Le chauffage décarboné et la rénovation énergétique des logements figurent parmi les priorités du plan que le gouvernement vient de dévoiler pour accélérer la transition énergétique. Tour d’horizon des nouvelles incitations financières pour diminuer sa facture énergétique.

Aides à la rénovation énergétique : ce qui va changer en 2019

Emmanuel Macron a dévoilé le 27 novembre la « stratégie française pour le climat et l’énergie », un vaste plan destiné à atteindre les objectifs internationaux de lutte contre le changement climatique, en réduisant drastiquement nos émissions de CO2 et de gaz à effet de serre. Dans le collimateur : le chauffage et les transports, les deux principaux consommateurs d’énergie.  Le gouvernement veut non seulement promouvoir une utilisation plus économe de l’énergie mais également « tourner le dos aux énergies fossiles ». Bilan : les chaudières à fioul, utilisées par 3,4 millions de foyers, sont particulièrement visées, l’objectif étant de remplacer, d’ici 2023, un tiers de ces équipements par des solutions plus performantes.

Les aides financières, un soutien pour une maison plus écologique.

Prime à la conversion pour les chaudières au fioul

Au cœur du dispositif : le Coup de pouce économies d’énergie (CEE), aujourd’hui réservé aux ménages modestes, qui va devenir en 2019 une « prime à la conversion chauffage » accessible à tous les Français, sans condition de ressources. Cette aide, qui s’élève dans sa forme actuelle à 2 000 ou 3000 euros selon les cas, sera versée lors de changements réalisés au profit de chaudières utilisant des énergies renouvelables ou de chaudières à gaz à très haute performance énergétique. Dès 2019, les ménages modestes pourront en outre bénéficier du Crédit d’impôt pour la transition énergétique (CITE) pour la dépose de leurs cuves à fioul.

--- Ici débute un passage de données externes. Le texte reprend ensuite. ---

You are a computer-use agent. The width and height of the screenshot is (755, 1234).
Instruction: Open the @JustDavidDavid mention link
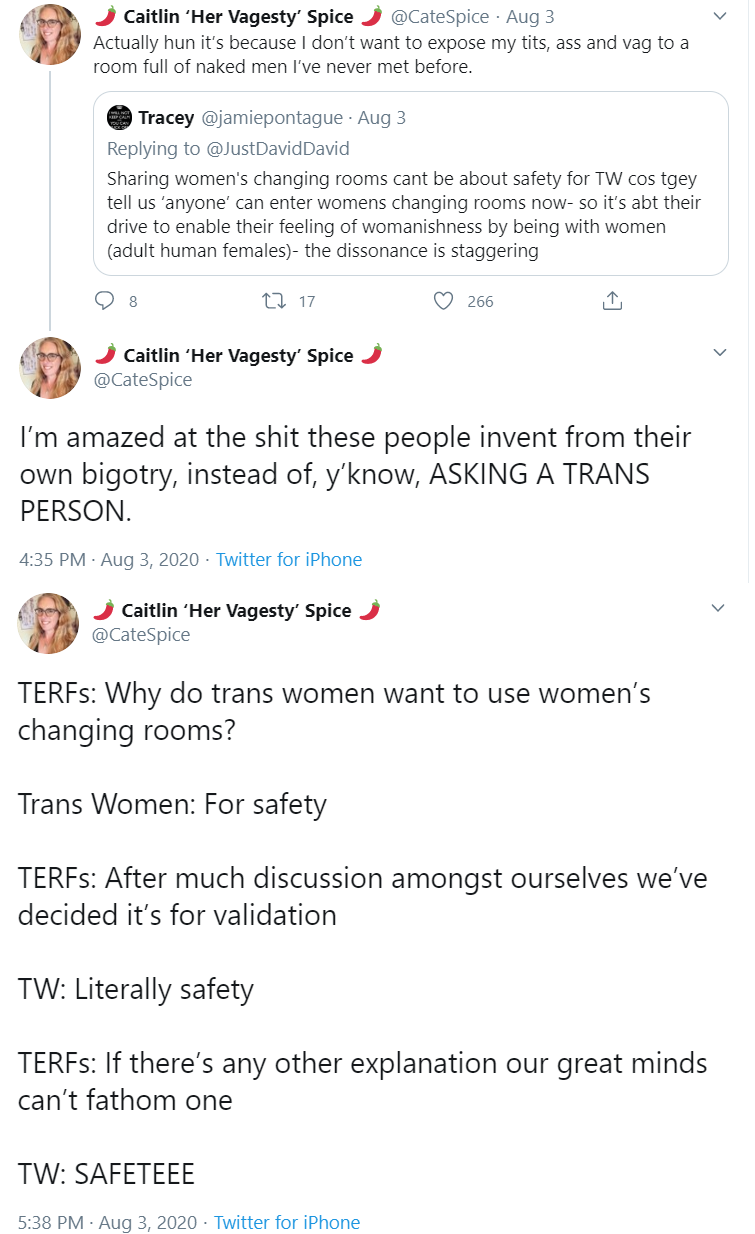[276, 149]
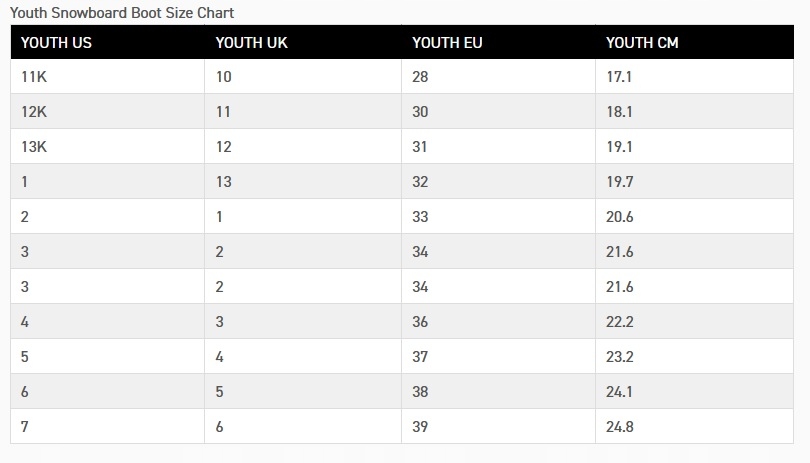Select the 22.2 centimeter value cell
Screen dimensions: 810x463
tap(620, 322)
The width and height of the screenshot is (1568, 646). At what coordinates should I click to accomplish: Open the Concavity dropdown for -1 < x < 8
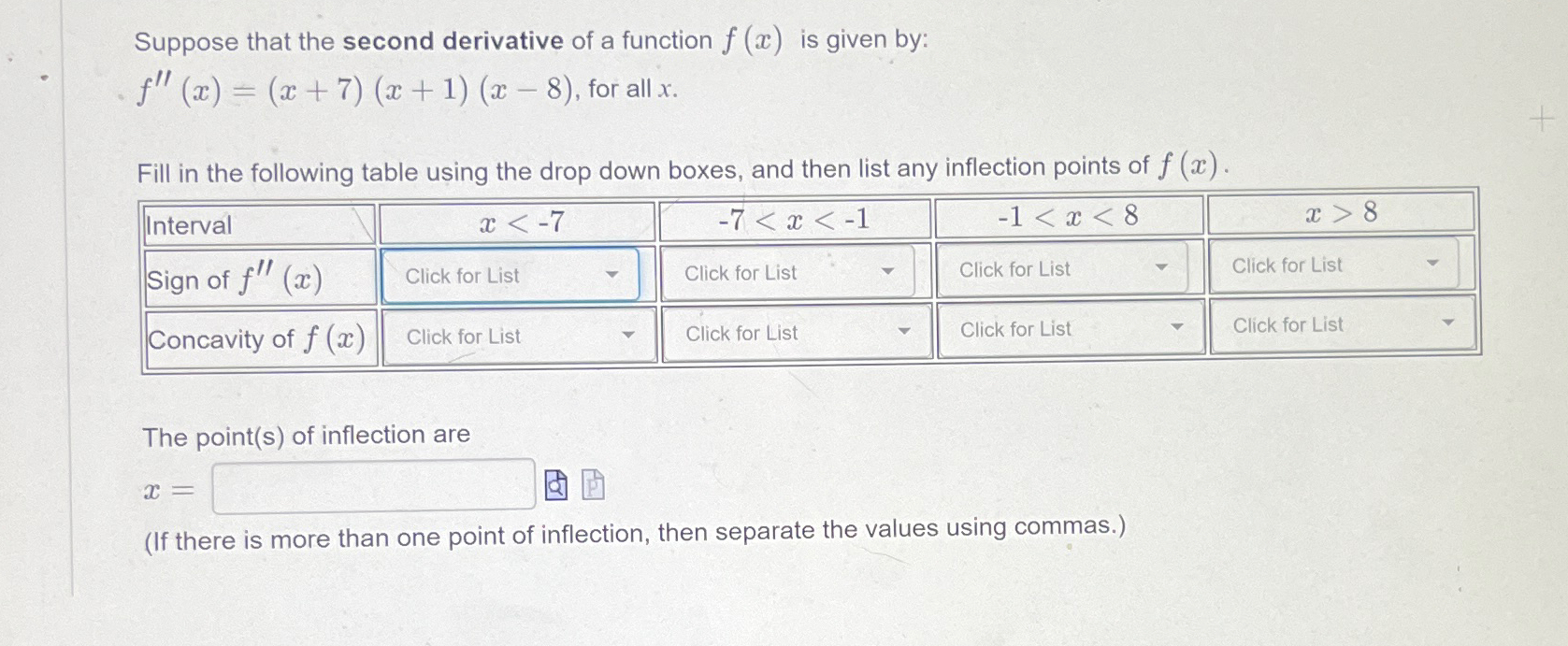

Elargissement du Crédit d’impôt pour la transition énergétique

Le CITE est l’autre levier privilégié pour inciter les particuliers à engager la rénovation énergétique de leurs domiciles. Objectif : 500 000 logements par an dont la moitié occupés par des ménages modestes. Pour y parvenir, deux nouvelles mesures : le crédit d’impôt pour la transition énergétique (CITE), affecté jusqu’à présent aux propriétaires ou aux locataires, mais pour leurs résidences principales, va être étendu aux propriétaires-bailleurs, ce qui va permettre de toucher l’ensemble du parc locatif (40% des logements). Autre nouveauté : pour les ménages modestes, ce crédit d’impôt, portant sur 30% des dépenses engagées pour améliorer le bilan énergétique d’une habitation (plafonnées à 8 000 euros pour une personne seule, 16 000 euros pour un couple), sera transformé en prime, versée dès le début des travaux. Cette mesure, dotée en outre d’un taux bonifié, sera réservée aux bénéficiaires des aides de l’ANAH (Agence nationale de l’habitat), soit aux foyers (quatre personnes) disposant d’un revenu maximum de 50 000 euros en Ile de France, 38 000 dans les autres régions.

Simplification de l’Eco-PTZ

Enfin, l’autre aide pour financer des travaux de rénovation énergétique, l’Eco prêt à taux zéro, un prêt sans intérêts plafonné à 30.000 euros et remboursable sur 15 ans, va être simplifié. Aujourd’hui, pour en bénéficier, il faut réaliser au moins deux types de travaux, par exemple installer une pompe à chaleur et réaliser une isolation des murs. Désormais ce prêt pourra financer une seule intervention, dès l’instant où elle est éligible aux CITE.